CREATE MATERIALIZED VIEW public.customers_mv as
SELECT 
    id,
    gender,
    contact_info,
    location,
    social,
    categories,
    (social ->> 'follower_count')::integer AS social_follower_count,
    (social ->> 'following_count')::integer AS social_following_count,
    (social ->> 'peemv')::float AS social_emv,
    (social ->> 'engagement')::float AS social_engagement,
    (social ->> 'v')::boolean AS social_validated,
    search_vector,
    flags,
    to_tsvector('english',concat_ws(' ','aal0_'||(customers.location ->> 'aal0'),
      'aal1_'||(customers.location ->> 'aal1'),
      'aal2_'||(customers.location ->> 'aal2'),
      'frequent_location_aal0_'||(customers.location -> 'frequent_location' ->> 'aal0'),
      'frequent_location_aal1_'||(customers.location -> 'frequent_location' ->> 'aal1'),
      'frequent_location_aal2_'||(customers.location -> 'frequent_location' ->> 'aal2'),
      'last_post_location_aal0_'||(customers.location -> 'last_post_location' ->> 'aal0'),
      'last_post_location_aal1_'||(customers.location -> 'last_post_location' ->> 'aal1'),
      'last_post_location_aal2_'||(customers.location -> 'last_post_location' ->> 'aal2'),
      'admin_location_aal0_'||(customers.location -> 'admin_location' ->> 'aal0'),
      'bio_location_aal0_'||(customers.location -> 'bio_location' ->> 'aal0'))) as loc_vector
FROM public.customers
WHERE (customers.social -> 'follower_count') > '5000'
AND customers.social ? 'last_posts' 
AND (customers.flags IS NULL OR NOT customers.flags @> '{"destroy": true}'::jsonb);


CREATE INDEX customers_mv_followerc_idx ON customers_mv USING BTREE (social_follower_count);
CREATE INDEX customers_mv_folling_idx ON customers_mv USING BTREE (social_following_count);
CREATE INDEX customers_mv_emv_idx ON customers_mv USING BTREE (social_emv);
CREATE INDEX customers_mv_gin_social_idx ON customers_mv USING GIN (social jsonb_path_ops);
CREATE INDEX customers_mv_partial_social_validated_idx ON customers_mv (social_validated) WHERE social_validated = FALSE;
CREATE INDEX customers_mv_categories_idx ON customers_mv USING gin (categories);
CREATE INDEX customers_mv_gin_location_idx ON customers_mv USING GIN (location jsonb_path_ops);
CREATE INDEX customers_mv_gin_loc_vector ON customers_mv USING gin(loc_vector);
CREATE UNIQUE INDEX customers_mv_uniq_id_idx ON customers_mv (id);

Our view has some columns just for accessing data like location or social (both jsonb type) and some other like loc_vector for querying faster.

Now the problem:
The problem occurs when we try to refresh, refresh concurrently or create a new materialized view, when we try to launch the refresh command the CPU or the write IOPS crash the DB.

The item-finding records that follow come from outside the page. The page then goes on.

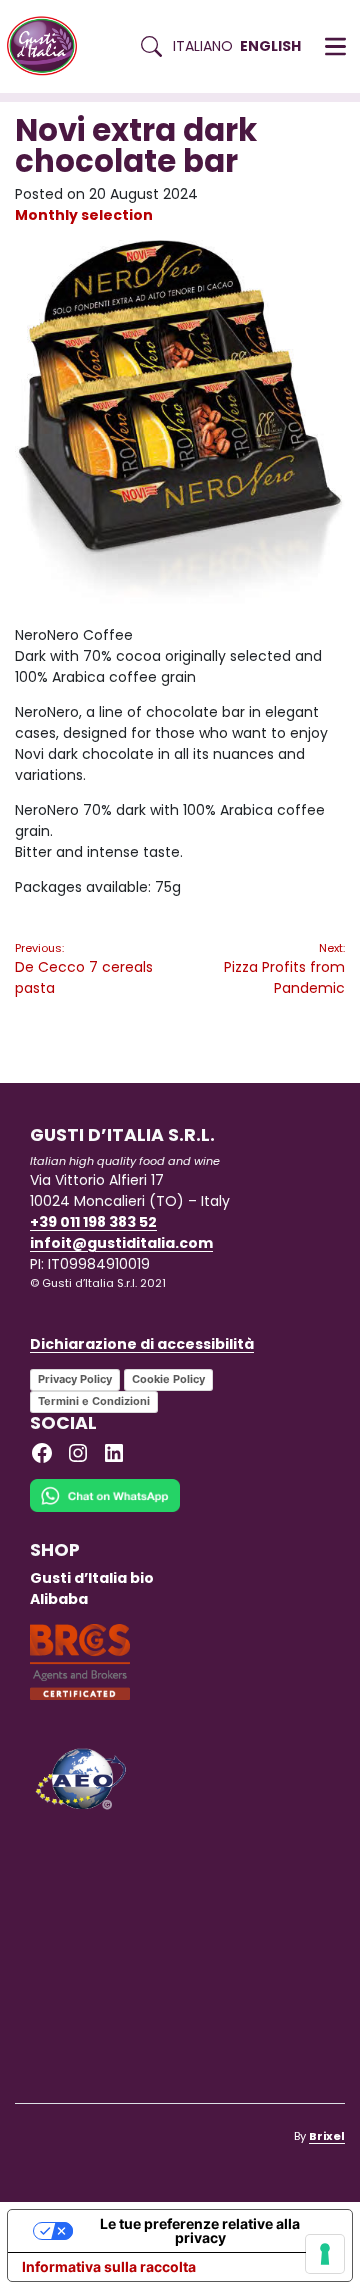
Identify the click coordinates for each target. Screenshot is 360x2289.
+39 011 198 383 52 (93, 1222)
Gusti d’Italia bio (92, 1578)
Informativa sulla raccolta (109, 2266)
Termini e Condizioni (94, 1401)
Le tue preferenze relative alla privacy (200, 2230)
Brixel (327, 2136)
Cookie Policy (168, 1379)
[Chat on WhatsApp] (105, 1508)
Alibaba (59, 1599)
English (270, 46)
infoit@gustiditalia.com (121, 1243)
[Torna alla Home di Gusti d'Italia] (49, 46)
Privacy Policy (75, 1379)
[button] (335, 47)
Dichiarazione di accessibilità (142, 1344)
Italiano (203, 46)
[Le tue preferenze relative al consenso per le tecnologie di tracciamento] (325, 2254)
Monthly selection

Here we can se how hard it hits the DB
CPU Usage

enter image description here

What would be the ideal setting given our requirements?

Its a problem of increasing infrastructure or maybe a matter of configuration/optimization?

Best Answer

Your problem is likely the indexes.

IIRC, refreshing a materialized view drops the existing data and create a new "table" with the current data.

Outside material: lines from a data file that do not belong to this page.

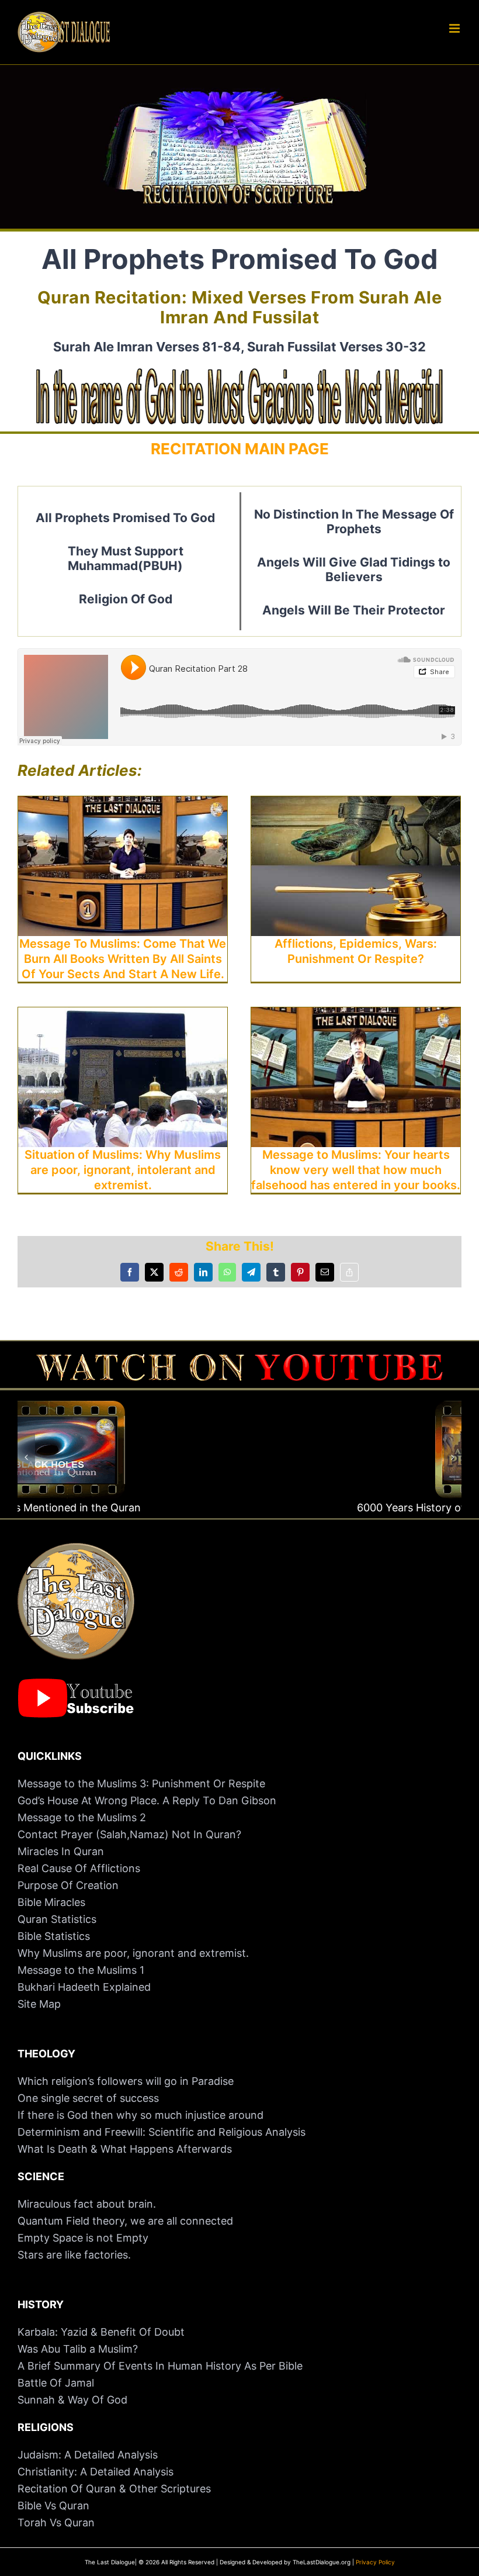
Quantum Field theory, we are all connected (125, 2221)
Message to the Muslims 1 (81, 1970)
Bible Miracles (51, 1902)
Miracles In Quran (61, 1851)
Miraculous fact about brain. (87, 2204)
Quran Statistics (57, 1919)
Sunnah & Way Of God (72, 2400)
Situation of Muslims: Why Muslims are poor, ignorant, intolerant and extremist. (123, 1170)
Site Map (39, 2004)
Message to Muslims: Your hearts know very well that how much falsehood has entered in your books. (355, 1170)
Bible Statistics (54, 1936)
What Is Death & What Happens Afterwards (125, 2149)
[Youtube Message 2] (239, 1359)
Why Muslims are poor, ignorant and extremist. (133, 1953)
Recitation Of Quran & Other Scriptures (114, 2488)
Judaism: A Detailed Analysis (88, 2455)
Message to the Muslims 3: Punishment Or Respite (141, 1783)
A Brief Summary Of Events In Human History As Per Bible (160, 2366)
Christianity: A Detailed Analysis (95, 2471)
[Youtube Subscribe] (76, 1683)
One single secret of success (88, 2098)
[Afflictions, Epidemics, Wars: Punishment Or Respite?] (355, 804)
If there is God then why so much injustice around (140, 2115)
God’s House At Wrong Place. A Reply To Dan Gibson (147, 1800)
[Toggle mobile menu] (455, 28)
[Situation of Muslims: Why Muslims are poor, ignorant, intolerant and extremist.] (122, 1015)
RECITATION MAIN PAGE (240, 449)
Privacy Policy (375, 2561)
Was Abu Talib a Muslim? (79, 2349)
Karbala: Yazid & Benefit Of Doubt (101, 2332)
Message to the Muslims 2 (82, 1817)
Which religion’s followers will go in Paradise (126, 2081)
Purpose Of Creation (68, 1885)
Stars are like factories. (74, 2255)
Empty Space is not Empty (83, 2238)
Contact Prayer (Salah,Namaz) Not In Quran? (129, 1834)
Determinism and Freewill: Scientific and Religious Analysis (162, 2132)
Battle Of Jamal (56, 2383)
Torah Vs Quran (56, 2522)
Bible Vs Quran (53, 2505)
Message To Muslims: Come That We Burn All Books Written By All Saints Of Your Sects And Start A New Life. (122, 959)
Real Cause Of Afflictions (79, 1868)
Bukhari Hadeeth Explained (84, 1987)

What this does for your indexes is re-index the entire subset of data, which based on your indexes send like a significant workload.

My recommendation would be to not use the built-in materialized views and to instead roll your own equivalent, incrementally updating data so your are only writing stale data/indexes.

The trade off is that this will be much more complex to build out than simply creating a materialized view, and you'll need to consider how you want to track invalidation of stale data.